Friday, October 16, 2009

Doctor's mandate

Doctor's mandate

On the subject of the party conference, there have been mixed reviews for the Tories ‘never going to have had it so bad’ motif.  To my mind, the Conservatives are fixated by two contrasting media images.  The first is the desire to avoid the fate of Neil Kinnock’s shadow budget in 1992 – the one that enabled the Tories to run with the ‘Labour’s bombshell’ poster.  The lessons of this election are burned also into the mind of Gordon Brown, which explains why both parties are engaged in elaborate footwork designed to wring figures out of the other, while being deliberately opaque about their own.

But, as the prospect of victory gets closer and closer, another precedent seems to be focusing Conservative minds: the cover of the economist after Thatcher’s first budget in 1980.  “You Voted For This”.  In other words, the Tories had an explicit mandate to start dishing out nasty medicine.

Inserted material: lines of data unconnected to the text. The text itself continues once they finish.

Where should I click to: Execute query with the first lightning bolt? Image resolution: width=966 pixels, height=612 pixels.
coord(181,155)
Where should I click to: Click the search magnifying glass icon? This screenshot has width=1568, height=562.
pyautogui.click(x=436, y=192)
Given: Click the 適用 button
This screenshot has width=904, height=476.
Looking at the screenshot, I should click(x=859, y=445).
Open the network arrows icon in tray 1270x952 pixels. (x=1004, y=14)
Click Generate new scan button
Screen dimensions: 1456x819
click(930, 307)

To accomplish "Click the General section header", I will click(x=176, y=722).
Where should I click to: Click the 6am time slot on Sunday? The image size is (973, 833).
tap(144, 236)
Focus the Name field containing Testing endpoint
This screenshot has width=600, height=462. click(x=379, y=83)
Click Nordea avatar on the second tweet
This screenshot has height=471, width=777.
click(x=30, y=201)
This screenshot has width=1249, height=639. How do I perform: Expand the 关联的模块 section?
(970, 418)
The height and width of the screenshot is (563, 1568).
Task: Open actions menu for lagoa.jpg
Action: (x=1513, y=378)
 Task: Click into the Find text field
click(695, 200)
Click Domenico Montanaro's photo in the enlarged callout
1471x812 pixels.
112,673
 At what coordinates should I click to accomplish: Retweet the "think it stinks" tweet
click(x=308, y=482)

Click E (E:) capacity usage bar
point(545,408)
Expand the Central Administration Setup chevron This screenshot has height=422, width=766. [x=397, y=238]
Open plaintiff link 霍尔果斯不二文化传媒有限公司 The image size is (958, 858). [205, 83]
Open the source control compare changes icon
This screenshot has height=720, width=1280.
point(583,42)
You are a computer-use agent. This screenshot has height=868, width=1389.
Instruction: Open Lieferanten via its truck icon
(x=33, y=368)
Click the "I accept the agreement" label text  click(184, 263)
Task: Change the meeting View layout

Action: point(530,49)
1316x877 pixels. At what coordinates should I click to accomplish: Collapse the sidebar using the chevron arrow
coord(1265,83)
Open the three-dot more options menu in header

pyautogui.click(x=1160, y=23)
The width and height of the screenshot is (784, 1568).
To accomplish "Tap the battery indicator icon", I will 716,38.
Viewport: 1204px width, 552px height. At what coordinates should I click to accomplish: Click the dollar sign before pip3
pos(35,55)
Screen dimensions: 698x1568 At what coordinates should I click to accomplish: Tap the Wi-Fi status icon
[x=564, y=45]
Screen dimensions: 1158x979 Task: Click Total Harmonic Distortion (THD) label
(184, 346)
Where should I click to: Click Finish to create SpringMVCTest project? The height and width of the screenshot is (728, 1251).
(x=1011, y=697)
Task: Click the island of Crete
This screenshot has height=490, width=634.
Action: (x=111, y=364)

The next few years are going to be unpleasant by any standards.  Spending will be cut – by more than either party is yet happy to admit.  Taxes overall will rise, though we can hopefully expect something of a simplification.  Hopefully (as far as I’m concerned) interest rates will remain low for as long as possible, but that’s going to be a poor lookout for the retired and those living on savings.  Unemployment, always a lagging indicator, is going to stay high too.  It is going, in other words, to be tough.  The bare minimum that the Tories need if they want to win a second term is a clear doctor’s mandate for their first.  If they had relied on the ‘sunshine winning the day’ routine of a couple of years ago, they would probably still have won the election (Gordon Brown: five more years! being perhaps the worst election slogan in recent history) but the decisions they would have then had to take would have seen them turfed out in short order.

This, I suspect, is why Cameron and Osborne stuck their necks out by presenting a programme of economic pain and an end to big Government – so that when the Guardian and the BBC start to complain they can say “weren’t you listening?  This is what we said we were going to do, and we won an election on precisely this manifesto.”